What exactly is a locked bootloader? As I understand if the boot loader is locked on the TV box I won’t be able to install CE. Is that still accurate? In my case I have a s905x3 TV box with a locked bootloader.

Does the bootloader reside inside the emmc? If so, why is it not possible to just replace it with an open bootloader? Does the CPU somehow only accept signed bootloaders?

Are there any vulnerabilities or mods to unlock the bootloader?
Is there perhaps a hardware vulnerability that can be used? (something like shorting pins or a mod through a serial connection?)
A quick google search suggests that it is possible to dump the bootloader, fuses and some other things using a vulnerability. Is this helpful at all? Is it perhaps possible to brute force the encryption?

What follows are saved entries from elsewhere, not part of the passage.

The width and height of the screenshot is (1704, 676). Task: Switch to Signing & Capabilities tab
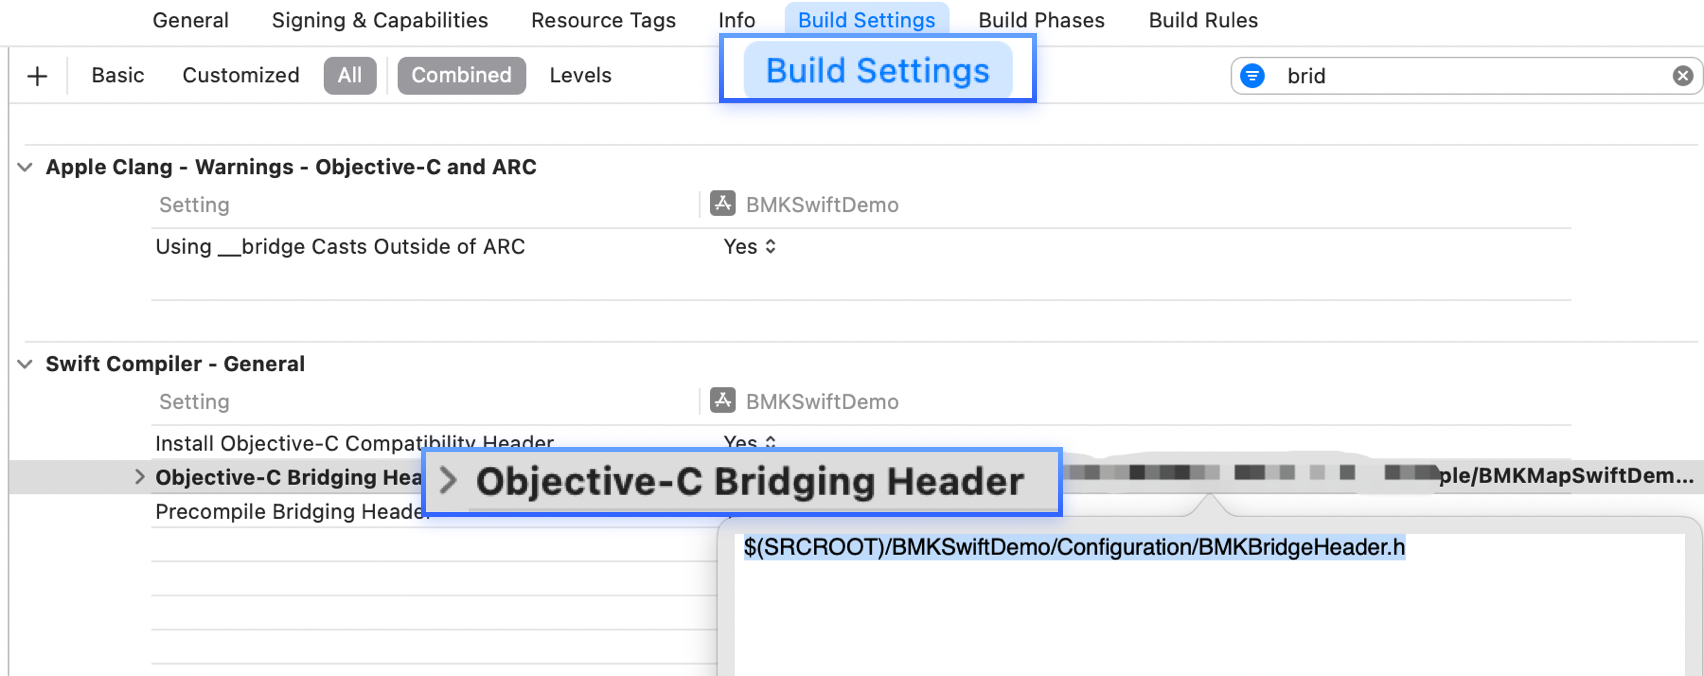380,20
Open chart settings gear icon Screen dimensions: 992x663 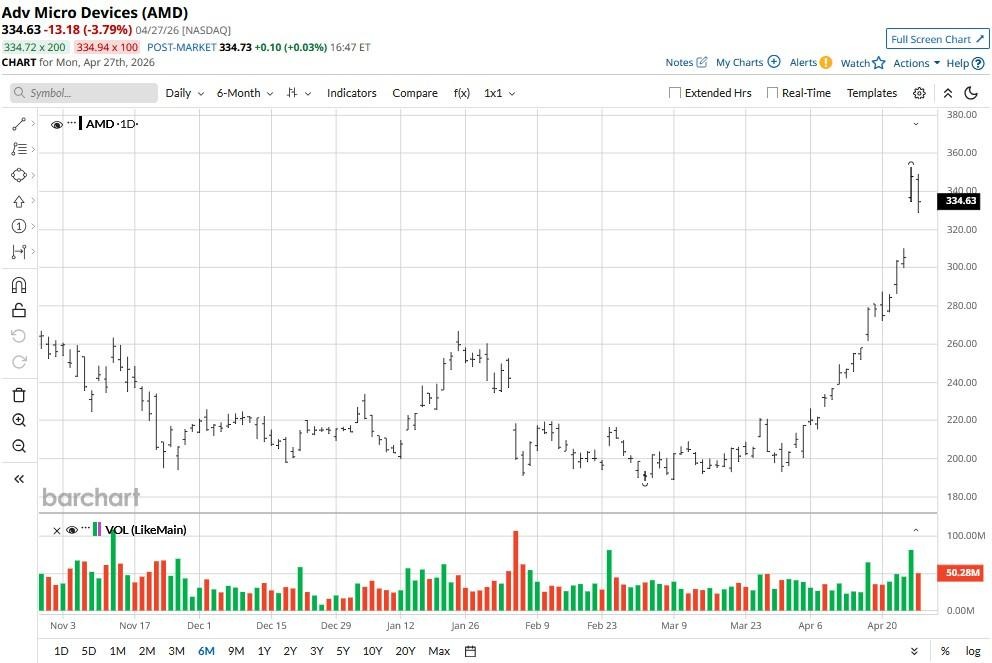click(x=919, y=93)
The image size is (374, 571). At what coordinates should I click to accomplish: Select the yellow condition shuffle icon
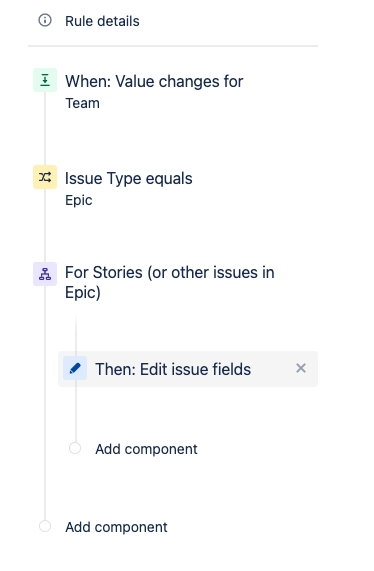(45, 177)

How do other ROM makers use ATV, AOSP or SlimboxX3 roms to create custom rooms for my tv box if the bootloader is locked?

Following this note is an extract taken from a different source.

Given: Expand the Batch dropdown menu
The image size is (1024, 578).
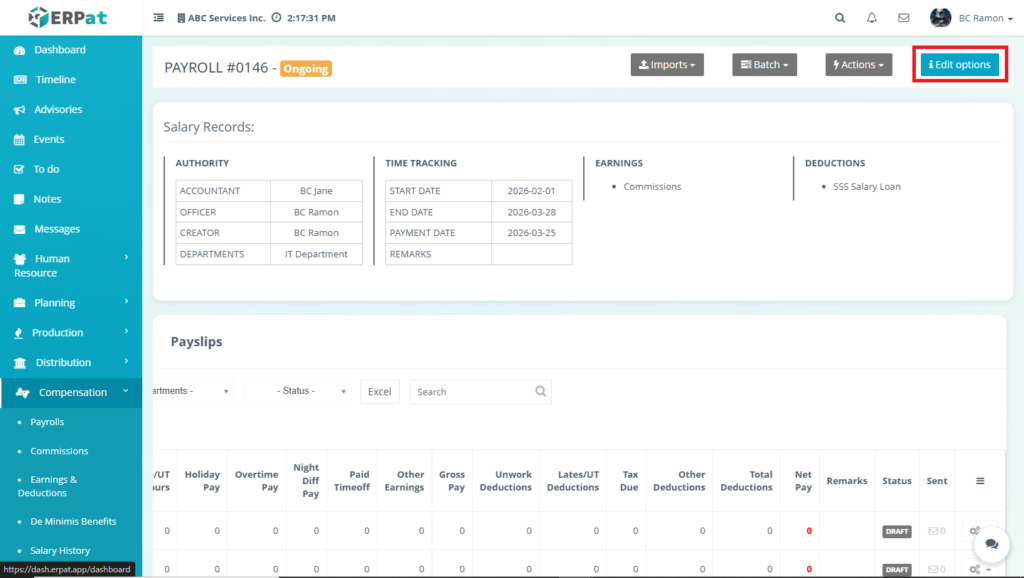Looking at the screenshot, I should click(765, 65).
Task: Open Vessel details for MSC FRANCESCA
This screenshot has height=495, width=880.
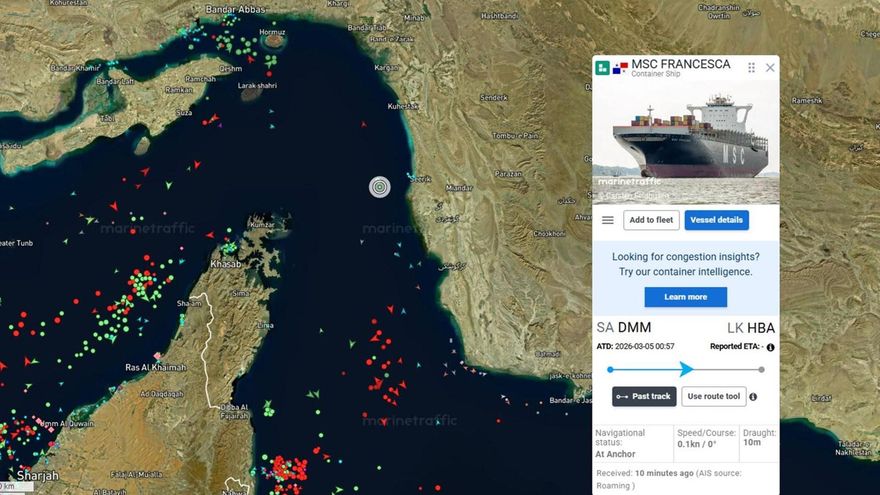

There are multiple levels of “locked”. And yes the hardest is when the bootloader is encrypted at all.
The public keys are burned into the SoC and you will need the private ones to encrypt your bootloader.
The lowest level of locked would mean just the boot option like from USB or uSD is removed.
So you need to analyze your hardware and see how it’s locked and if it’s possible to unlock or not.

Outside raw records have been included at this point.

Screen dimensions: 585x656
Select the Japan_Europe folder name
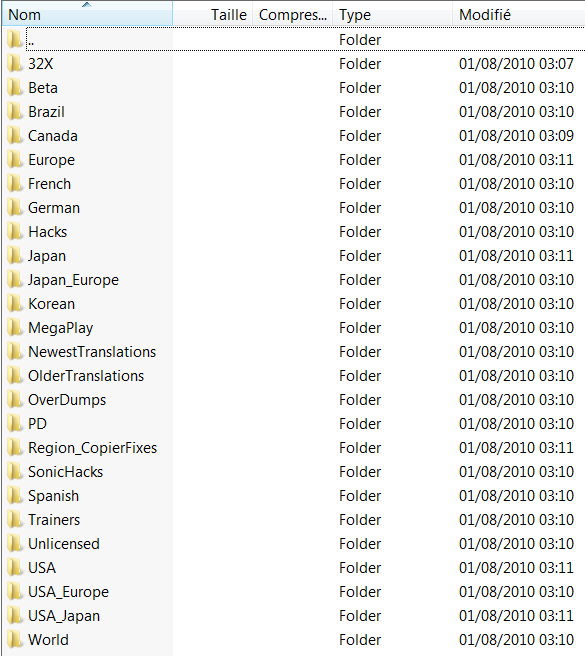pyautogui.click(x=73, y=280)
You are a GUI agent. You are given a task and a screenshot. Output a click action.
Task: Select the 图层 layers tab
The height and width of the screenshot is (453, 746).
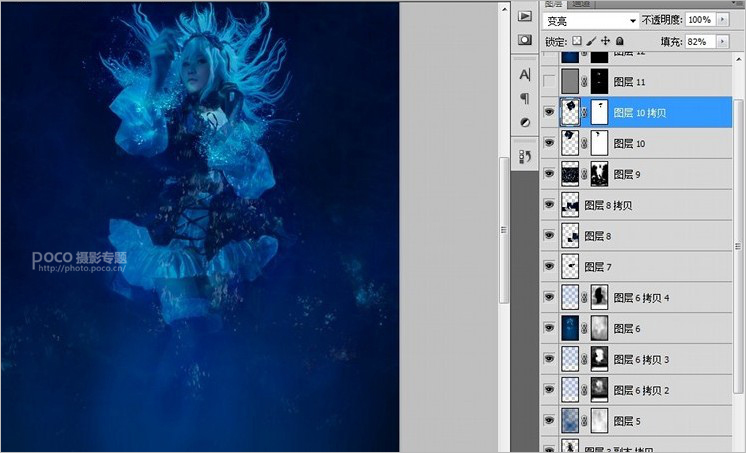point(554,4)
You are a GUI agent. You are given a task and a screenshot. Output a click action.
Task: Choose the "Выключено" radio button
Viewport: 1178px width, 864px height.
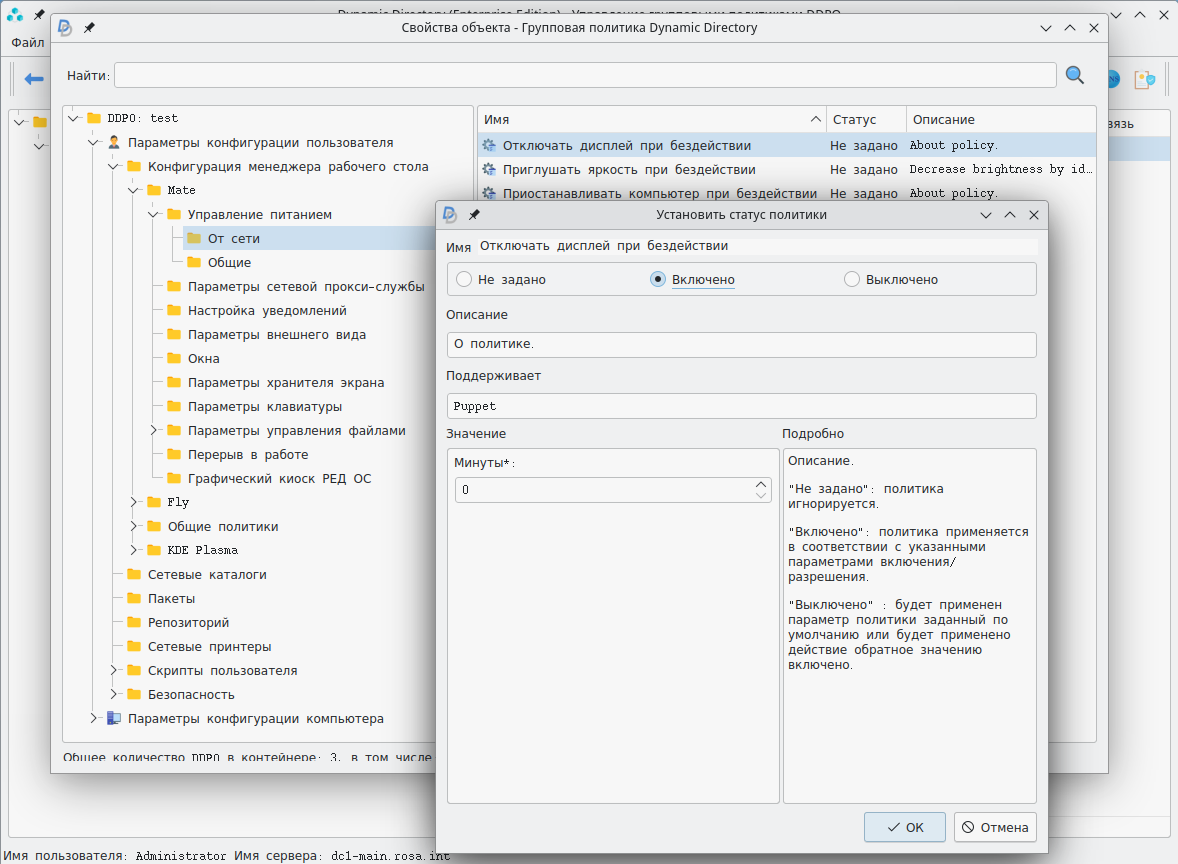(x=852, y=280)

Most issue with such hardware is when you run a Android firmware upgrade it get locked again. Maybe the “security issue” is closed as well and it can’t be downgraded or unlocked anymore.

My box is the A95X F3 Air with an s905x3 chip and android 9. I used to run coreelec on my box by booting it from the SD card slot. I have never tried installing the OS to emmc but everyone at the time told me that the bootloader is locked. Does this mean that I can’t install CE to emmc?

I don’t believe that cheap Chinese TV android boxes are capable of using better security than most smartphones. I bet the Chinese rom makers use the same keys across most devices too… It can’t be too hard to make a signed bootloader. Or can it?

I’m just browsing some forum threads because I haven’t been active for a few years.
I have now discovered that s905x4 boxes usually have a locked firmware by default! Is this normal now? Are there any cheap chinese boxes with s905x4 and unlocked boot loaders?